Recently, people from my neighborhood organized a Kids March as part of a growing, if piecemeal, movement aimed at resisting the policies and prejudices of the T… (let’s just say “new”) administration. One of the children’s signs declared “Giraffe Power.” Despite recognizing that kid logic and adult logic are, shall we say, two different animals, I was puzzled by the choice. Until I read that giraffes are now considered an endangered species. Apparently some giraffe species have been on the endangered list for several years. (Another example of how the world is heading in the wrong direction.) So, I’m interpreting the sign to mean democracy is in trouble, but we can still protect it. We shall overcome. No tree too tall. Something like that.

Anyway, we all know the bad news. The good news is that folks are getting together to try to figure out how to survive the coming onslaught and, more importantly, how to protect the most vulnerable. Clearly immigrants, LGBTQ people, Muslims, people of color, people with disabilities, are, in the words of an organizer I heard, the “front-line” communities. But Jews are right up there, too. It always amazes me that one needs to barely scratch the surface to find the anti-Semitism roiling beneath.

The weirdest example in my own experience occurred on our family’s trip to China, of all places. At dinner one night in Beijing our guide, William, asked us about our plans for the rest of our time in the PRC. When we told him we were going to Shanghai he warned us to be careful: “The people there will cheat you just like the Jews.” What the? We sat in stunned silence until our oldest son said, “Uh, William. We’re Jewish.” He thought my son was joking, Clearly this man had some vision of what a Jew was, but it wasn’t us. Where had he gotten this idea about Jews? In the ether (or smog, this being Beijing). Anti-Semitism is entrenched globally. Considering how we’ve supposedly controlled the world forever you’d think we would have done something about it by now.

Anti-immigrant fervor is nothing new either, of course. Just take a look at the political cartoons of the Irish, Italians, Jews and Chinese from the turn of the 20th century. The Chinese Exclusion Act was in effect from 1882 to 1943. How many people who voted for what’s-his-name can trace their American roots further back than their grandparents? Great-grandparents, tops. And those ancestors left their home countries because..? Maybe the exact same reasons immigrants come to the U.S. today.
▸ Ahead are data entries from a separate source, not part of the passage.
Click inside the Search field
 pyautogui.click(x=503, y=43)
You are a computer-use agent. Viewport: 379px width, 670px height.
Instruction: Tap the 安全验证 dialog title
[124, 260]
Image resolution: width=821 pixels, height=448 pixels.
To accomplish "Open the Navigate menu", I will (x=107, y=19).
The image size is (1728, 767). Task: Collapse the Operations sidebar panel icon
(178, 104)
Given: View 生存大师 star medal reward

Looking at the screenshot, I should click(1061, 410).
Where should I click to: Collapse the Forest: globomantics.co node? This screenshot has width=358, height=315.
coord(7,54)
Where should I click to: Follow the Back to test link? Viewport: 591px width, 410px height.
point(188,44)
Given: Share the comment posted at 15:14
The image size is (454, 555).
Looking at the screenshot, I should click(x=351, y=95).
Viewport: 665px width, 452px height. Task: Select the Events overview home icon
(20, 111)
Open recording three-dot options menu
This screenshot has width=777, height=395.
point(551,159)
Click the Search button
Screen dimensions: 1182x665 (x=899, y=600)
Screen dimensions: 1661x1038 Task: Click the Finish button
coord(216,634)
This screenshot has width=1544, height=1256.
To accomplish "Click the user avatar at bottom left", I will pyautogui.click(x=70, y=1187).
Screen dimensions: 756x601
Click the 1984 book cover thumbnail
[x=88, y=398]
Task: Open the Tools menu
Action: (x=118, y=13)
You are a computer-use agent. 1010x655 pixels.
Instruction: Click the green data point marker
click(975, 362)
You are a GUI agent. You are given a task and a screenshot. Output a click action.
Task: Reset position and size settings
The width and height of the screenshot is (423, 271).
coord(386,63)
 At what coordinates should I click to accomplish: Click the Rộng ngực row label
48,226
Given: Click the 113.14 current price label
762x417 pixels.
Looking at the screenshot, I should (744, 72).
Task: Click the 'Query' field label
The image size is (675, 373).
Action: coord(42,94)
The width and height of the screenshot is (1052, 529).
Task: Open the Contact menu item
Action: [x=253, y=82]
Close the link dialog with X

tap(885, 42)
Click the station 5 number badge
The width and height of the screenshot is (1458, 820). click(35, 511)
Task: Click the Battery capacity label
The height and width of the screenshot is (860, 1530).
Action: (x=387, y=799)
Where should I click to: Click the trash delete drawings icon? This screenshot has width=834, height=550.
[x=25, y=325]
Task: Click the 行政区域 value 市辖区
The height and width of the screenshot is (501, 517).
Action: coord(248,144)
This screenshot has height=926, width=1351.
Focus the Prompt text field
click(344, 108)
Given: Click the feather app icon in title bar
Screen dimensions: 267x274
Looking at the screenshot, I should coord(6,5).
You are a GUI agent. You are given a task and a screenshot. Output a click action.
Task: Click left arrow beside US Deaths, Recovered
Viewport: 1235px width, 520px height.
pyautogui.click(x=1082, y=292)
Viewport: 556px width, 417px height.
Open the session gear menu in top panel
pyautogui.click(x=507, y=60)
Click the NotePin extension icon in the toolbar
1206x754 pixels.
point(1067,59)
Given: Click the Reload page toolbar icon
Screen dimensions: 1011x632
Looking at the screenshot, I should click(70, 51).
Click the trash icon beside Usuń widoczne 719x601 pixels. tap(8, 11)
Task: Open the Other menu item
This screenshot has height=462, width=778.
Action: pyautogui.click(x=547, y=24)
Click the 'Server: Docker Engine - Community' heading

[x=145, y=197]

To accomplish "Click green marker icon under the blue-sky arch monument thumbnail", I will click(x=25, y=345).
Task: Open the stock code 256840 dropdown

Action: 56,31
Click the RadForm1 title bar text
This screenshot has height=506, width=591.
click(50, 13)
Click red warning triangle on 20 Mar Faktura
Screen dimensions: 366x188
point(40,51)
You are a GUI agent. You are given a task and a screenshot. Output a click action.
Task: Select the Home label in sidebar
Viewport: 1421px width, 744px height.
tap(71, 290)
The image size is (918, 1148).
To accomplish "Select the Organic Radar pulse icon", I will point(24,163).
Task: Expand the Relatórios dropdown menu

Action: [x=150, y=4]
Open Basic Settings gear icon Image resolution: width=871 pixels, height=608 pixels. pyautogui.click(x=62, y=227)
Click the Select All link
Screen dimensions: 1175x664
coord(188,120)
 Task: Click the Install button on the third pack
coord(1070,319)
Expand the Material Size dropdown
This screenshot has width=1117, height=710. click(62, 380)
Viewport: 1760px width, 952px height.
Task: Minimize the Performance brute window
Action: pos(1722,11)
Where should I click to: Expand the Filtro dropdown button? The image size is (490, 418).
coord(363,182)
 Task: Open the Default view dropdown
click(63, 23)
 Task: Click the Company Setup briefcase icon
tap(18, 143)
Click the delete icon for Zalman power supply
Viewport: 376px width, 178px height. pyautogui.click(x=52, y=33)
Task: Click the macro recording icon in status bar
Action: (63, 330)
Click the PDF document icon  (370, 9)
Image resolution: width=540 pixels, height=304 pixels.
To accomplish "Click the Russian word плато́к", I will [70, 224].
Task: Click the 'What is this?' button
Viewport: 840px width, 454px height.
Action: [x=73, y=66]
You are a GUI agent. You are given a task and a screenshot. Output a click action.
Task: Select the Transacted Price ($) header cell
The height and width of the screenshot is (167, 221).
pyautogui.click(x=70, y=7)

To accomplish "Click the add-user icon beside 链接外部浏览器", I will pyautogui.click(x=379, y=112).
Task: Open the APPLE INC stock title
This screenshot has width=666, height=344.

At the meetings in my neighborhood there has been a lot of talk about being upstanders, allies for people being harassed or otherwise needing protection or support. Last night we spoke about creating hate-free zones. So the silver (okay, silver-plated) lining is that we are thinking, and talking, and trying to figure out what to do, about social injustice in a deeper and more committed way than many of us have ever done before. I know people are organizing, donating, resisting all across the country. It will be exhausting. But we’re up for the challenge. We don’t want to live in a world without giraffes. What will we tell our children if we let that happen? So let’s get ready to stick our necks out.